• TASK REQUIREMENTS:
A – Copy the brain-computer interface passage word for word, starting at "Unlike earlier research" and ending at "the two components.".
B – In the brain-computer interface passage, where is the separate transceiver implanted?

• QUOTED PASSAGE:
+++

Signal processing involves extracting useful information from complex signals, a concept that later became central to his work on brain-computer interfaces. According to Willsey, the turning point came around 2009 when he watched a demonstration showing a person controlling a computer cursor and robotic arm using electrodes implanted in the brain.
"I remember thinking, 'That is the coolest thing I've ever seen in my life,'" he recalled.
That moment pushed him towards medicine. After spending time shadowing a neurosurgeon in Texas, he realised that combining engineering with brain surgery offered an opportunity to work on technologies that could directly improve people's lives.
He later attended Baylor College of Medicine, completed a neurosurgery residency at the University of Michigan, and earned a PhD focused on brain-computer interfaces. Today, his clinical work centres on functional neurosurgery, including deep brain stimulation and epilepsy treatment, while his research lab continues to explore BCI technology.
Helping people communicate again
Brain-computer interfaces are designed for patients whose brains remain functional but who have lost the ability to communicate or move because the connection between the brain and the body has been damaged.
Patients with conditions such as ALS may know exactly what they want to say, but are unable to speak. A BCI records neural activity, identifies patterns linked to a person's intentions, and converts those signals into digital commands. These commands can then be used to type text, move a computer cursor, or even control robotic devices.
The technology has attracted worldwide attention as companies race to commercialise it. Elon Musk's company, Neuralink, is currently conducting human trials in the United States, while China recently approved what has been described as the world's first commercially available brain-chip system called NEO.
Willsey recently took part in implanting a brain-computer interface developed by Paradromics, a company building fully implantable systems designed for long-term use.
Unlike earlier research devices that required wires to pass through the skin and connect to external computers, the Paradromics system is intended to operate entirely from inside the body. The goal is to allow patients to use the technology without being physically connected to external equipment.
The procedure begins with a craniotomy, where surgeons temporarily remove a section of the skull to access the brain. Using imaging systems and surgical navigation tools, doctors identify the exact area where the implant should be placed.
The electrode array is then positioned and inserted into the brain's cortex. After securing the implant, surgeons reconnect the protective layers surrounding the brain and replace the bone. A separate transceiver is implanted in the patient's chest, with a lead running beneath the skin to connect the two components.

+++

• DATA EXTRACT:
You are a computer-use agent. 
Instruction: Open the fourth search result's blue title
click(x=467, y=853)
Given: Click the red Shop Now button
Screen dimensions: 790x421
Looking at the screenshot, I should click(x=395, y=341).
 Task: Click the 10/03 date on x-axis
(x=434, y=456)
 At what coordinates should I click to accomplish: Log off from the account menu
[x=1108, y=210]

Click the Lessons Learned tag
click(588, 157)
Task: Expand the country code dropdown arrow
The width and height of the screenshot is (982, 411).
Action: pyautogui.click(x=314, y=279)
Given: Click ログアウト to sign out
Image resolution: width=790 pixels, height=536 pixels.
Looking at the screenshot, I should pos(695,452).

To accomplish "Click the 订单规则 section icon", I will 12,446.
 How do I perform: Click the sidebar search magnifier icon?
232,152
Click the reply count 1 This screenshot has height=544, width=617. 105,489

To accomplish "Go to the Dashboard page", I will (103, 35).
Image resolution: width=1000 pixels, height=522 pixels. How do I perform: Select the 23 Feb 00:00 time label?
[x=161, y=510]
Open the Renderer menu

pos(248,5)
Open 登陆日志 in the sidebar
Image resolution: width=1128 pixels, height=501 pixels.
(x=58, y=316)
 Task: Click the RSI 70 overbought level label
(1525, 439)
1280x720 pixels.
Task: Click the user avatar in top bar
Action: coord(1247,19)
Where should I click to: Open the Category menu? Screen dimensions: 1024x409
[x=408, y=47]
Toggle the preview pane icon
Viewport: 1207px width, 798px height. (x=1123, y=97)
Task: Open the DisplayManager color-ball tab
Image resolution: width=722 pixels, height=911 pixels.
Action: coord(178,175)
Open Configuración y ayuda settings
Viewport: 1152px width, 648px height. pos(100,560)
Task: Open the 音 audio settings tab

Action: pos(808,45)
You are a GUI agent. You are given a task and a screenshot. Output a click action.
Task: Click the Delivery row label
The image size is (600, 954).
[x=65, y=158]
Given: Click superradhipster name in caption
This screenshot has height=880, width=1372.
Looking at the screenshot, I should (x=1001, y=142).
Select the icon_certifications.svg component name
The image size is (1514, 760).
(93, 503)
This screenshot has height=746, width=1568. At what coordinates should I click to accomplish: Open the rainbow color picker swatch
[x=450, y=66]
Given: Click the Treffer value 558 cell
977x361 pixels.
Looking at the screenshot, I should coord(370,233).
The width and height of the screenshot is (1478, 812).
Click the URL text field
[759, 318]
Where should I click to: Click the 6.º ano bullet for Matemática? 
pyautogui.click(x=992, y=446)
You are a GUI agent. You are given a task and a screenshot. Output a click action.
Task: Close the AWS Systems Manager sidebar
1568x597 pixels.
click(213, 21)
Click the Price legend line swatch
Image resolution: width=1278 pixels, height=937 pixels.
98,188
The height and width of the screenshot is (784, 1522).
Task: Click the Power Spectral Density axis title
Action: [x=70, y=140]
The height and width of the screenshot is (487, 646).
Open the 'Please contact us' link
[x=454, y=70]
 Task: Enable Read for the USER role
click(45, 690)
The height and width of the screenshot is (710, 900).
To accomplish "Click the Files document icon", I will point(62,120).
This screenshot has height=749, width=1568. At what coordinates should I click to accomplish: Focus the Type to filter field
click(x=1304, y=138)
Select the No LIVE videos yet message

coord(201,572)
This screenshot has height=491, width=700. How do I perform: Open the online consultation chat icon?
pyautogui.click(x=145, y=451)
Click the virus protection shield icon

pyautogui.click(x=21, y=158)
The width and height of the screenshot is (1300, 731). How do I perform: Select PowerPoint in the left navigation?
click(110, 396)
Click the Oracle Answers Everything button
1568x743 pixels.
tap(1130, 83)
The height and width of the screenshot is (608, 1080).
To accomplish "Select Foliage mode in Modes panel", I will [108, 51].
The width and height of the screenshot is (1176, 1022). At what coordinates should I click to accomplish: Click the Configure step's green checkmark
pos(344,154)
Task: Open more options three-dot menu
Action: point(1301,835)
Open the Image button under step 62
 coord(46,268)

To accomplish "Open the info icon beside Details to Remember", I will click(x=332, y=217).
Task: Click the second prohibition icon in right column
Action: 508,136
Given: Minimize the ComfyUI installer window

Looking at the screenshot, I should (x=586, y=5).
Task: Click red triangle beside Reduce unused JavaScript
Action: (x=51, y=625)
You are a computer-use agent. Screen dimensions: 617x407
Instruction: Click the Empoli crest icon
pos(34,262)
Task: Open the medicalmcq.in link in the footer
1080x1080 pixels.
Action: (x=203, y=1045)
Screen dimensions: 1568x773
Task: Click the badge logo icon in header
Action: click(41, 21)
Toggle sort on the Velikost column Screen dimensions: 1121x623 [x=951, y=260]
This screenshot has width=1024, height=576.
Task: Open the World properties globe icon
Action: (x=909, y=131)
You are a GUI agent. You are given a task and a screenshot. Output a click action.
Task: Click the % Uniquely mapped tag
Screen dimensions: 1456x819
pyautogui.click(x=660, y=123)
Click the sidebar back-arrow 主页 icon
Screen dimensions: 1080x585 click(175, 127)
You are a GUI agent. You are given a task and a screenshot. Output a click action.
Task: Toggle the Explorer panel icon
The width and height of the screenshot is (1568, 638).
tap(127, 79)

+++

• RESULTS OF THE EXERCISE:
A –
Unlike earlier research devices that required wires to pass through the skin and connect to external computers, the Paradromics system is intended to operate entirely from inside the body. The goal is to allow patients to use the technology without being physically connected to external equipment.
The procedure begins with a craniotomy, where surgeons temporarily remove a section of the skull to access the brain. Using imaging systems and surgical navigation tools, doctors identify the exact area where the implant should be placed.
The electrode array is then positioned and inserted into the brain's cortex. After securing the implant, surgeons reconnect the protective layers surrounding the brain and replace the bone. A separate transceiver is implanted in the patient's chest, with a lead running beneath the skin to connect the two components.

B – In the patient's chest.